>>>>>
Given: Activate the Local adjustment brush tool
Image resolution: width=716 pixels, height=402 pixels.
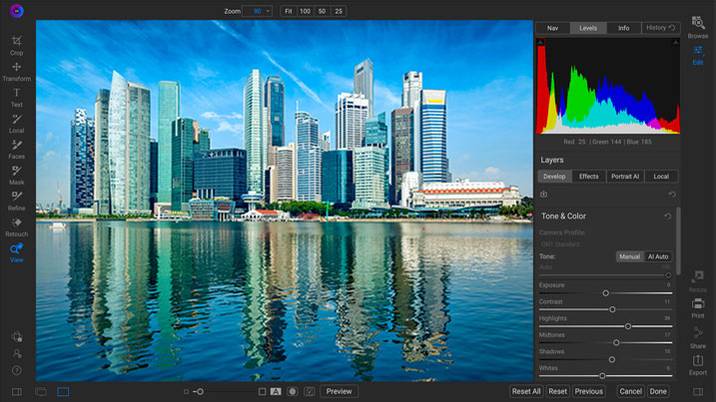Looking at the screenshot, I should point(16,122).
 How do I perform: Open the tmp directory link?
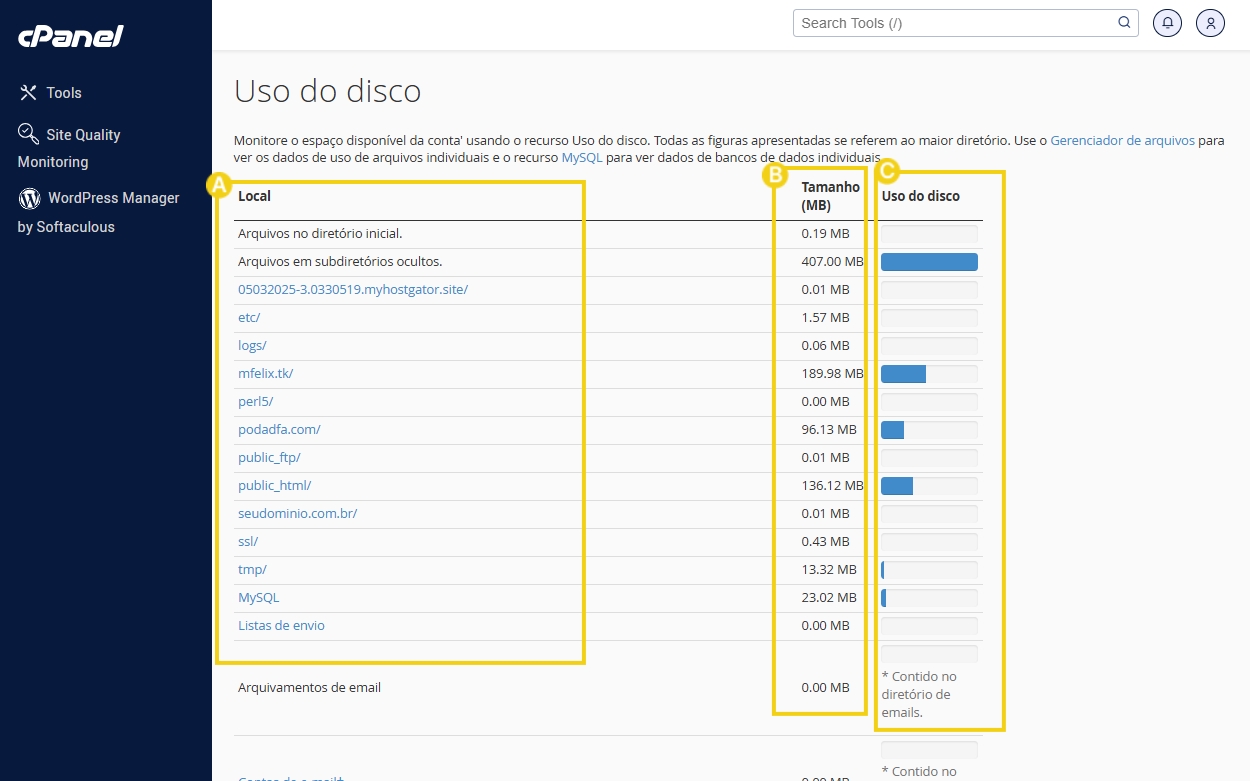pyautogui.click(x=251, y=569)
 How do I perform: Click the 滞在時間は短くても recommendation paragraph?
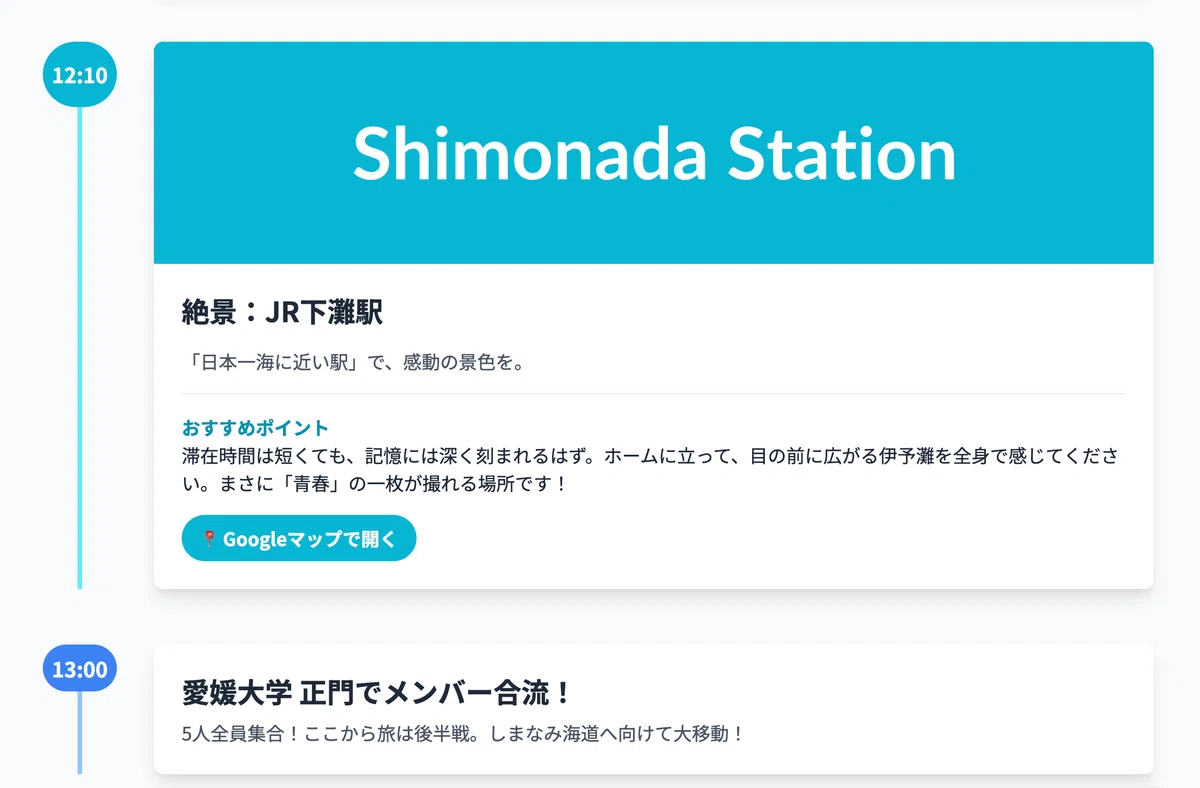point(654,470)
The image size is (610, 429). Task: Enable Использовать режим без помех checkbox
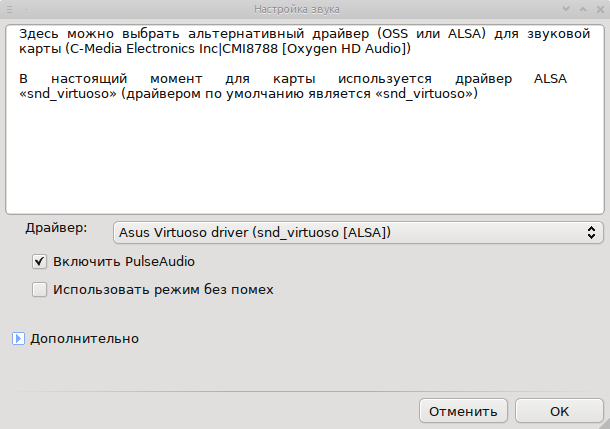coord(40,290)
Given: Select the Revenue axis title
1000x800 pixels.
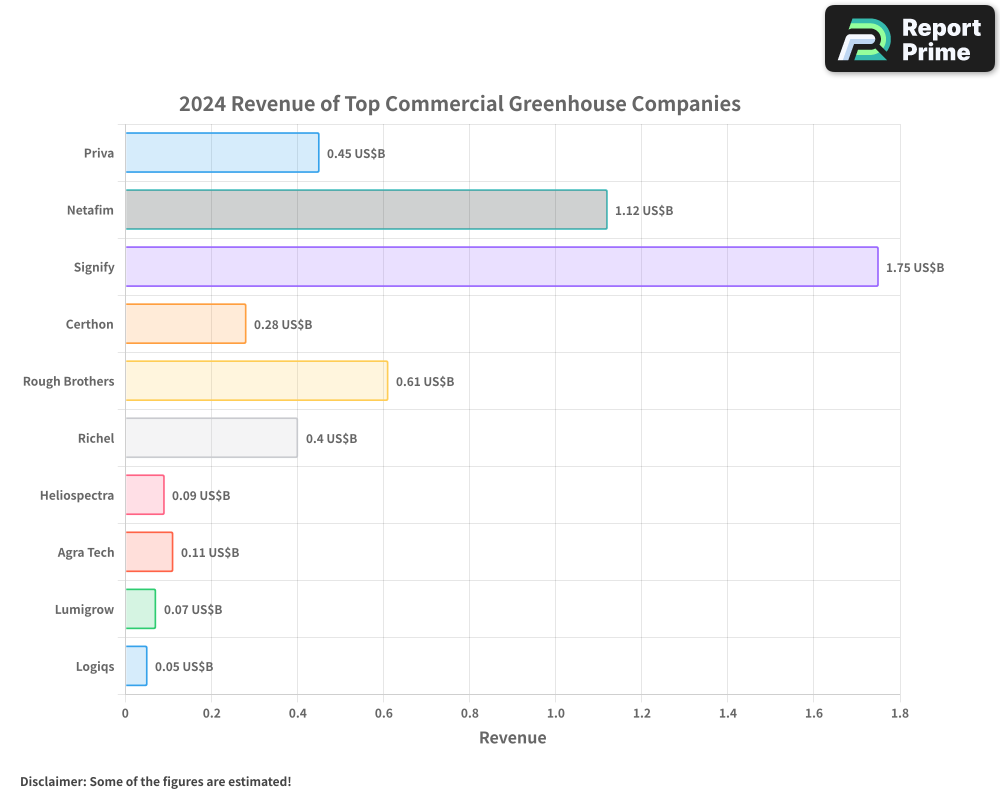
<<<<<
Everything in the records must be transcribed exactly, except the pictures, which are left out.

Given: Activate the Local adjustment brush tool
Image resolution: width=716 pixels, height=402 pixels.
Looking at the screenshot, I should point(16,122).
 How do I perform: Open the tmp directory link?
pyautogui.click(x=251, y=569)
 How do I perform: Click the 滞在時間は短くても recommendation paragraph?
point(654,470)
The image size is (610, 429). Task: Enable Использовать режим без помех checkbox
coord(40,290)
Given: Select the Revenue axis title
1000x800 pixels.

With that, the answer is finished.